Cronaca
Marsala – Arrestato dalla polizia un 34enne originario del Sudan, accusato di violenza sessuale, resistenza e lesioni a pubblico ufficiale e porto abusivo di armi od oggetti atti ad offendere, disponendone l’allontanamento dal territorio al termine del rito per direttissima. Dopo la convalida dell’arresto, il giudice ha disposto il divieto di dimora a Marsala con obbligo di presentazione alla polizia giudiziaria. Accertata l’irregolarità della sua presenza sul territorio nazionale, il cittadino sudanese è stato accompagnato al CPR di Trapani dove resterà in attesa delle procedure di rimpatrio.
L’intervento è scattato dopo la richiesta di aiuto di una donna marsalese, titolare di una palestra, che ha denunciato di essere stata molestata nei pressi della struttura: l’uomo l’avrebbe seguita all’interno e palpeggiata.

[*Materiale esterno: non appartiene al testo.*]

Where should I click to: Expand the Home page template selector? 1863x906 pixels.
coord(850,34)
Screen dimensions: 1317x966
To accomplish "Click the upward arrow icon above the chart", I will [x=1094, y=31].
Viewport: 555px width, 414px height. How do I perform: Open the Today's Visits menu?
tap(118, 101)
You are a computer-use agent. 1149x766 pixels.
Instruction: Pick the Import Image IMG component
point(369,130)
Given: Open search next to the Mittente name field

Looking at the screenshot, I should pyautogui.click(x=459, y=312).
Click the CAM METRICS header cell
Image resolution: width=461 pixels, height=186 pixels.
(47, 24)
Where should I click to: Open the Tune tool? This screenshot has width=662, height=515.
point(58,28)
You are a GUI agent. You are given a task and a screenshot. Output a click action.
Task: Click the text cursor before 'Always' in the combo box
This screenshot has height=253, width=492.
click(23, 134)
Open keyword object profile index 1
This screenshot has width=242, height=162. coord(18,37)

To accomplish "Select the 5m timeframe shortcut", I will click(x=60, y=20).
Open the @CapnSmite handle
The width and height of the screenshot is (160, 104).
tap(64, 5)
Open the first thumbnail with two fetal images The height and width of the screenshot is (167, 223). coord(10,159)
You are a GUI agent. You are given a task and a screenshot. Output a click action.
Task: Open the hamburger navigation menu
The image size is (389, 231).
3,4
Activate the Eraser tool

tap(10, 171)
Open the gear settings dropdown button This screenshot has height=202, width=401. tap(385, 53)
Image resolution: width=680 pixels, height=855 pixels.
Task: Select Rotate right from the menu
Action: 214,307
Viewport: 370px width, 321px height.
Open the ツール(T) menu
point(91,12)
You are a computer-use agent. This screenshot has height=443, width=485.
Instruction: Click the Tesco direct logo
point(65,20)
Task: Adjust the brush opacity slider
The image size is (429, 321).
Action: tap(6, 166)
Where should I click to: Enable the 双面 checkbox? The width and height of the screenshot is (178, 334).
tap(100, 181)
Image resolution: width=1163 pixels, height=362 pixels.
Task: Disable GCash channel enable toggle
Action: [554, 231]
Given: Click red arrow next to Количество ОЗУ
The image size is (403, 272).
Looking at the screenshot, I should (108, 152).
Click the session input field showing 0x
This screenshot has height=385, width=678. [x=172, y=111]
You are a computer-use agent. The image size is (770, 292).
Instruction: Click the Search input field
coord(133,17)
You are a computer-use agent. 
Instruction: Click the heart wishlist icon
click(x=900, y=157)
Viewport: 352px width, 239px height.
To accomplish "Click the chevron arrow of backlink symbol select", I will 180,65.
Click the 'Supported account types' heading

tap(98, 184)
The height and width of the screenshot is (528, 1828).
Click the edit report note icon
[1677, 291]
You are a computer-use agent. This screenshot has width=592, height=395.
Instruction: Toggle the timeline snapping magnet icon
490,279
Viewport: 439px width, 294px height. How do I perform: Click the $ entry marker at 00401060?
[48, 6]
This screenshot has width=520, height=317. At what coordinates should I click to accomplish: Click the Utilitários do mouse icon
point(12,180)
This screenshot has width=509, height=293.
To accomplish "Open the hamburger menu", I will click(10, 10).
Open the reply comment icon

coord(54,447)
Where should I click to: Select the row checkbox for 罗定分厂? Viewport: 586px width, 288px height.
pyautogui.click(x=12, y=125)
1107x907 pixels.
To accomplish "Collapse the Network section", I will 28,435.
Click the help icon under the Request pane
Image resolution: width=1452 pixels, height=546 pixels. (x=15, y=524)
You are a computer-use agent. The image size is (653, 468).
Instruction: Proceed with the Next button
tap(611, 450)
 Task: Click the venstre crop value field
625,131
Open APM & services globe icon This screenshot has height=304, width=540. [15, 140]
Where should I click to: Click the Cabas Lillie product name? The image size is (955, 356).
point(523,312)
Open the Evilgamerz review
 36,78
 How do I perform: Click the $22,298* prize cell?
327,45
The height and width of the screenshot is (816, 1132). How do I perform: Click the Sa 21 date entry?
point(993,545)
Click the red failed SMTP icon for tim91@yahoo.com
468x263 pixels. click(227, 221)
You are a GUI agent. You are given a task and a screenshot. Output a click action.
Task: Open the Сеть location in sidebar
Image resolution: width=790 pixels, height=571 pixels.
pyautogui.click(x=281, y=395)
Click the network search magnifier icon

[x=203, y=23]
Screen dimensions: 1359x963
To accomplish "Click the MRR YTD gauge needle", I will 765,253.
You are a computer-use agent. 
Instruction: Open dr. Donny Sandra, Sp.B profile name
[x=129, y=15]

Il sudanese è stato rintracciato a breve distanza dagli agenti della Volante, era privo di documenti – ed ha rifiutato di seguirli per l’identificazione, spintonando e aggredendo i poliziotti e opponendo resistenza anche dopo l’uso delle manette, con calci e atti violenti fino all’ingresso in Commissariato.
Due agenti hanno riportato lesioni giudicate guaribili in sei giorni.
Nel corso della perquisizione è stata rinvenuta e sequestrata una forbice in metallo appuntita. E’ stato accertato che l’uomo, senza fissa dimora ed ex richiedente protezione internazionale, era già noto alle Forze dell’ordine per precedenti specifici.